Given the records below, pull every line with the word "agent" into the answer.

Saved entries
+++++

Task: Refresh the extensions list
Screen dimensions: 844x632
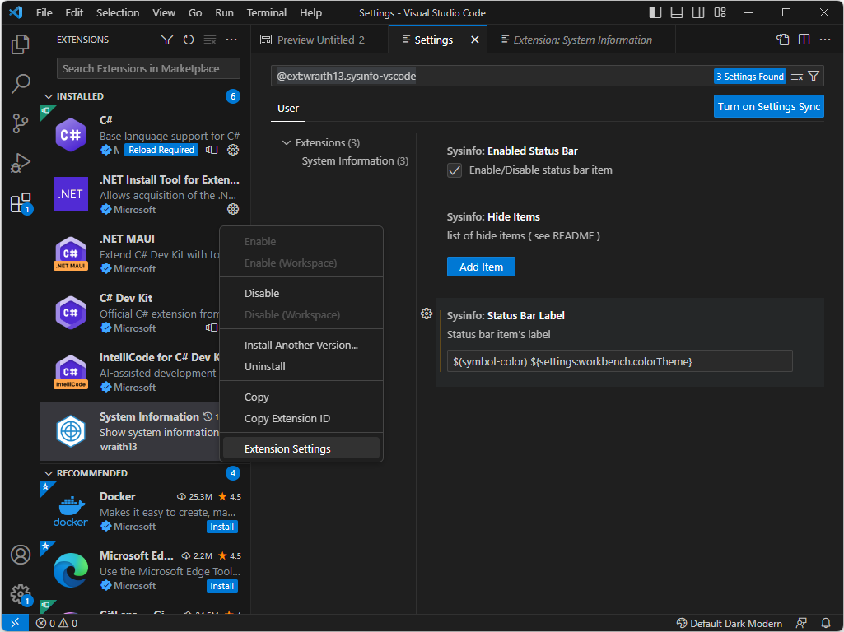Action: click(189, 40)
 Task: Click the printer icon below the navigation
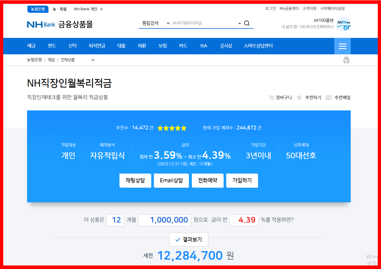point(346,60)
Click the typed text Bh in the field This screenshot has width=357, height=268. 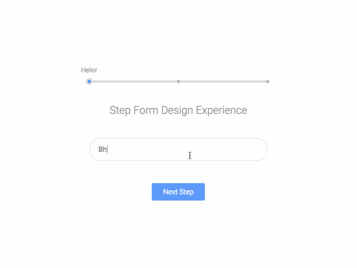click(103, 149)
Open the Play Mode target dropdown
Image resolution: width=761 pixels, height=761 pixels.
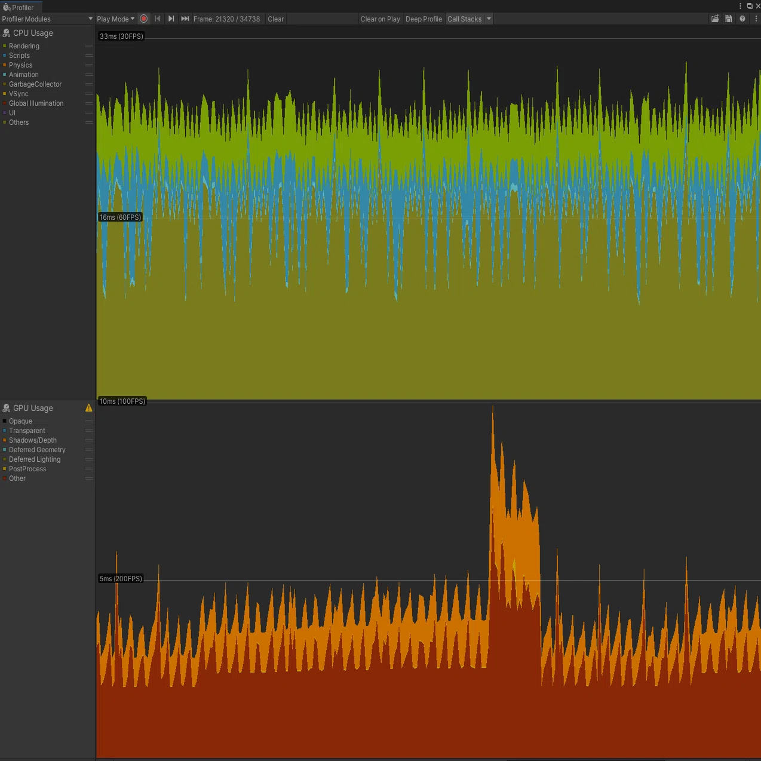[x=115, y=19]
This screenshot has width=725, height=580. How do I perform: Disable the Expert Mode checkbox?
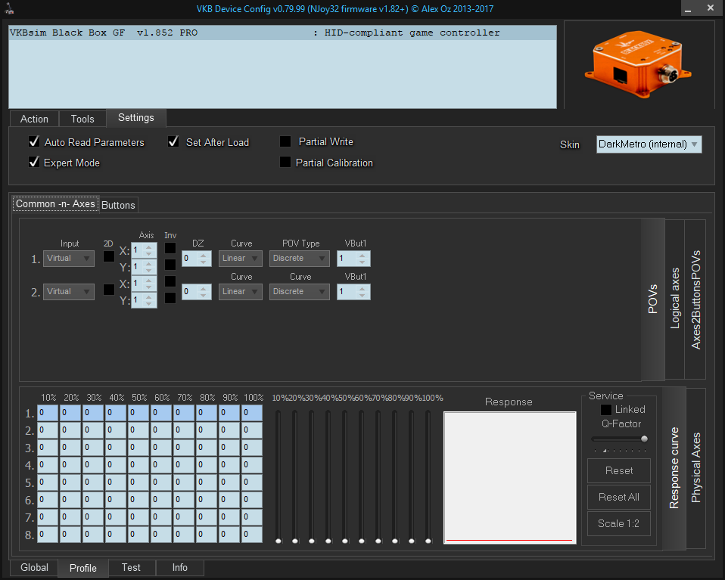33,162
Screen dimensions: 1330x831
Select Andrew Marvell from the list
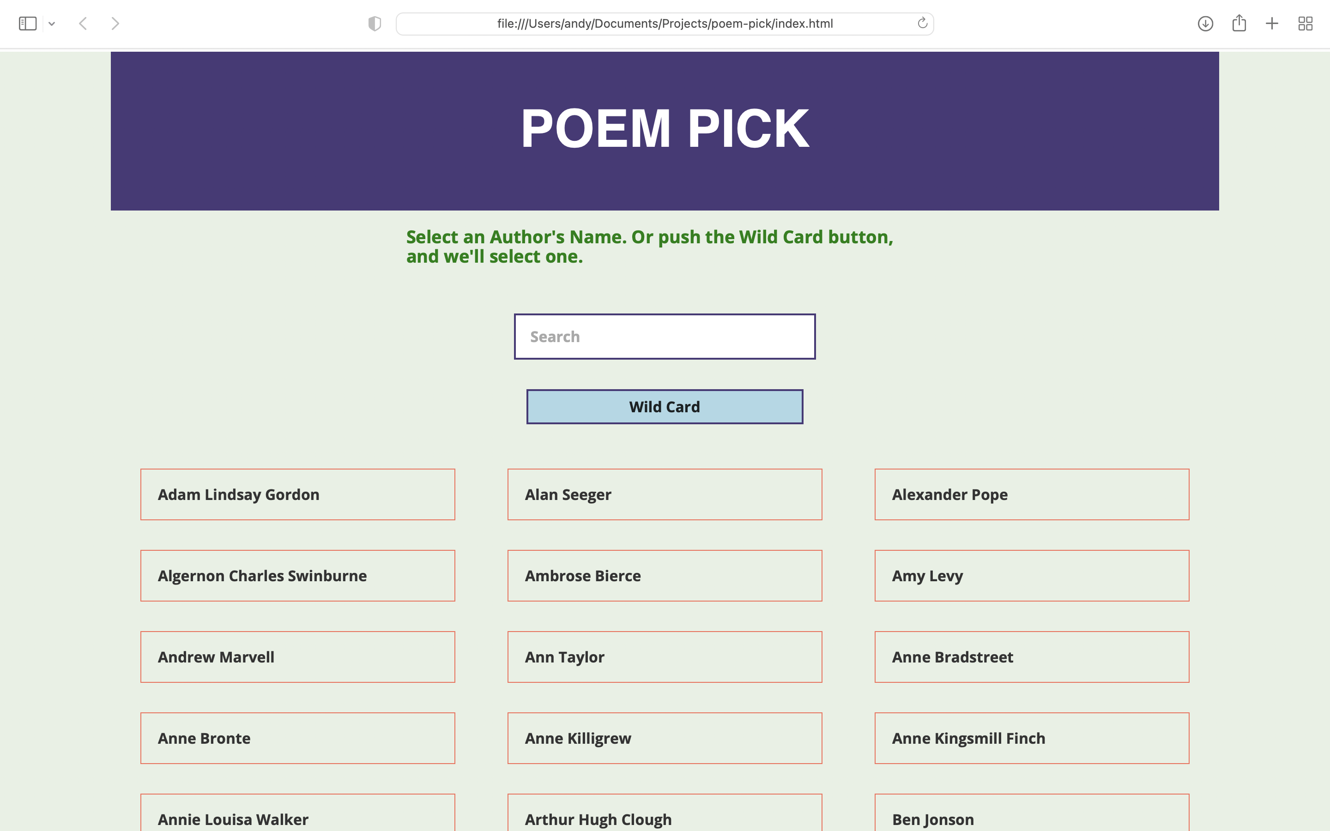click(x=297, y=657)

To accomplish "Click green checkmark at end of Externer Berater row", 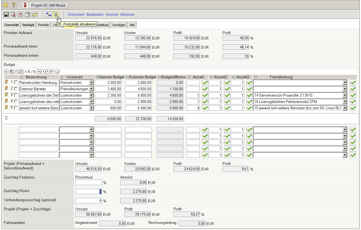I will coord(353,89).
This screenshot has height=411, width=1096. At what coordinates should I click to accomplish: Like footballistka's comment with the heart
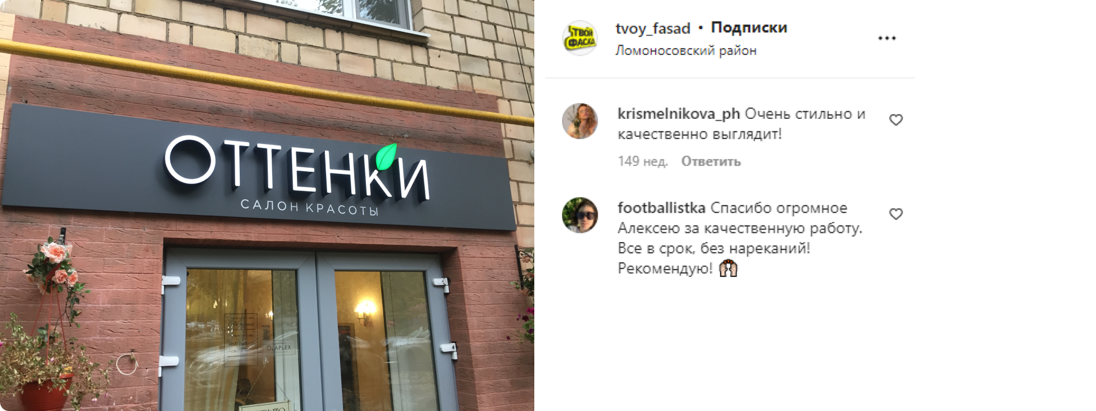(x=896, y=214)
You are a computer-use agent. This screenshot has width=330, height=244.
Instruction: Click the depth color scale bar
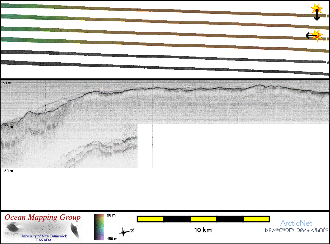pos(99,227)
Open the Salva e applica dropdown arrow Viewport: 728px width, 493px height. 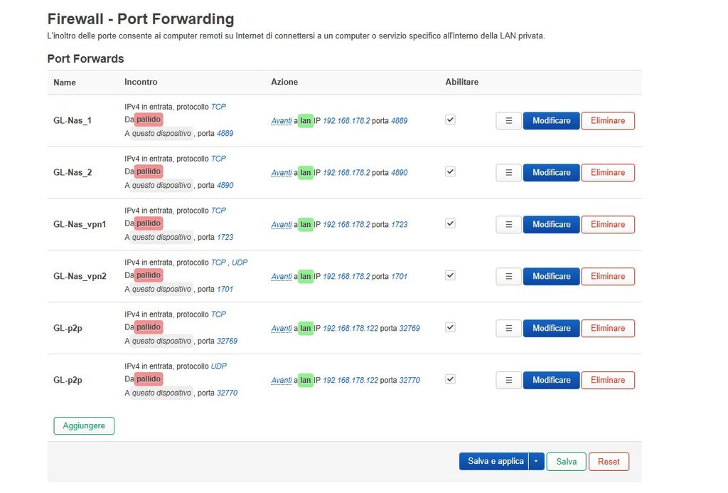[x=536, y=462]
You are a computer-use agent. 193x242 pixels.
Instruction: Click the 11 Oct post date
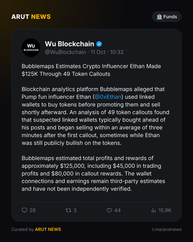tap(98, 52)
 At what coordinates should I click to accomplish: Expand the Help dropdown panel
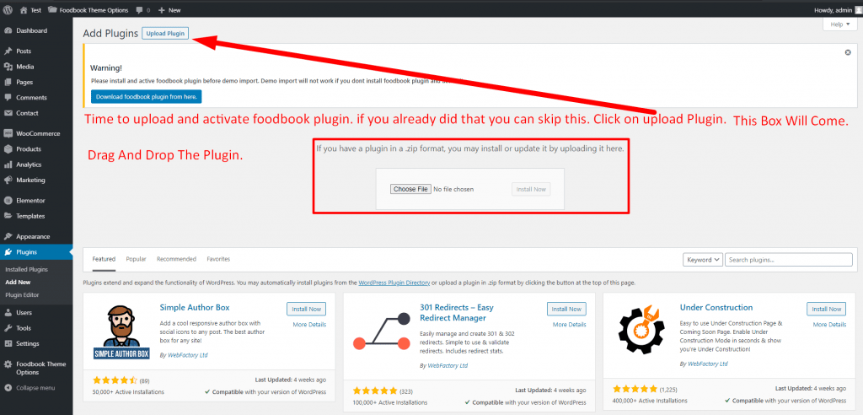tap(839, 24)

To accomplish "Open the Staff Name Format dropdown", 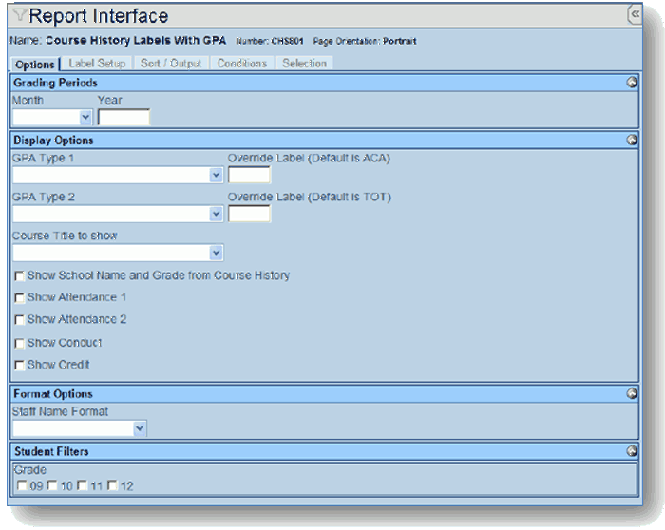I will (x=140, y=428).
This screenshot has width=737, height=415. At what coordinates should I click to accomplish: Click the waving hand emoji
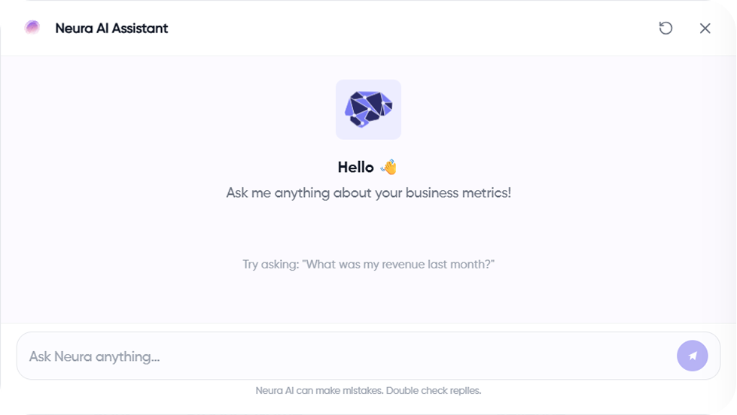(x=388, y=167)
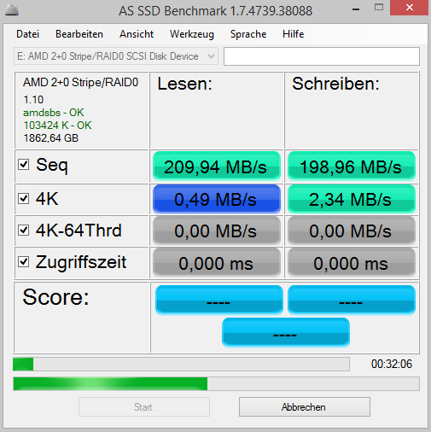Click the empty text field beside drive selector

point(322,56)
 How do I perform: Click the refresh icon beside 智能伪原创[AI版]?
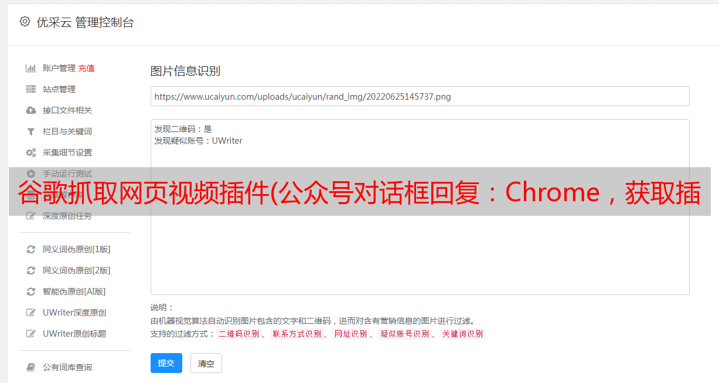click(31, 292)
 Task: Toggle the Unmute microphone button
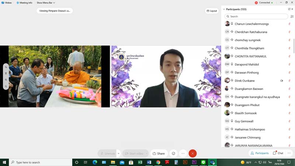coord(107,153)
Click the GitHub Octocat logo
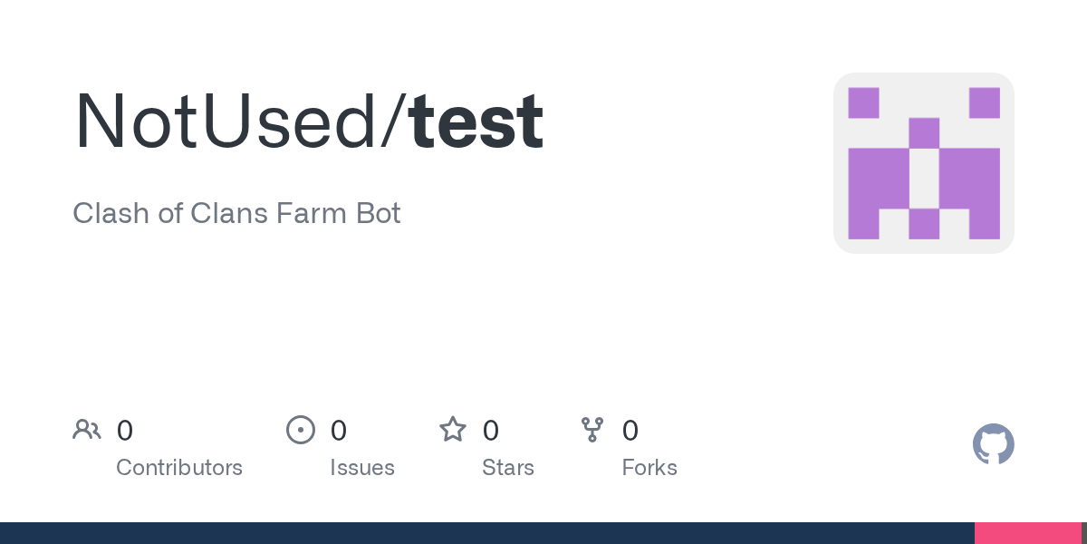The image size is (1087, 544). click(993, 444)
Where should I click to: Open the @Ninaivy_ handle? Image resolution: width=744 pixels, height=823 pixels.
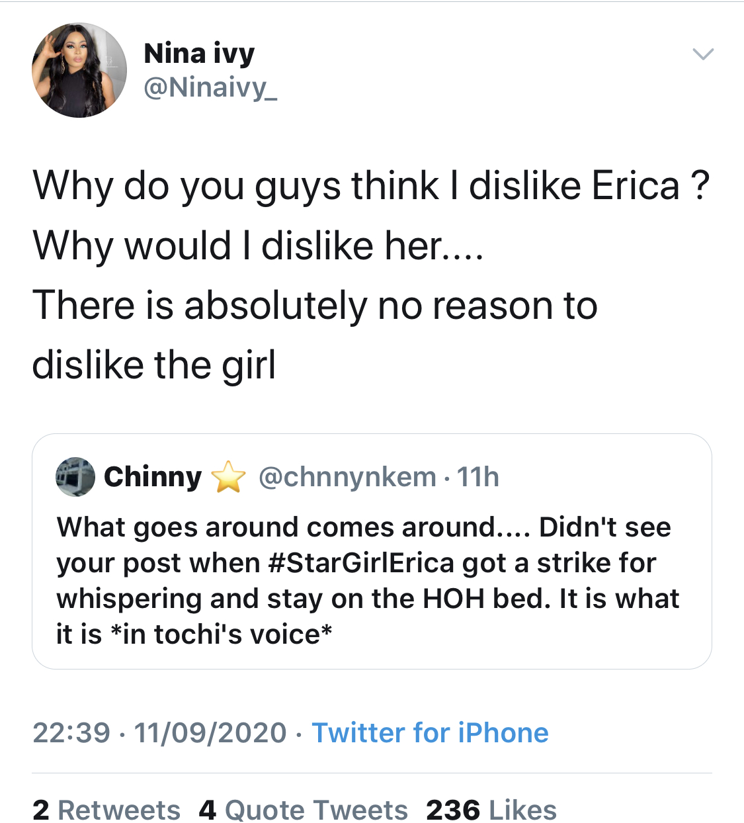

+++++

→ **Answer below**:
You are a computer-use agent. This screenshot has width=330, height=244.
You are a computer-use agent. 193x242 pixels.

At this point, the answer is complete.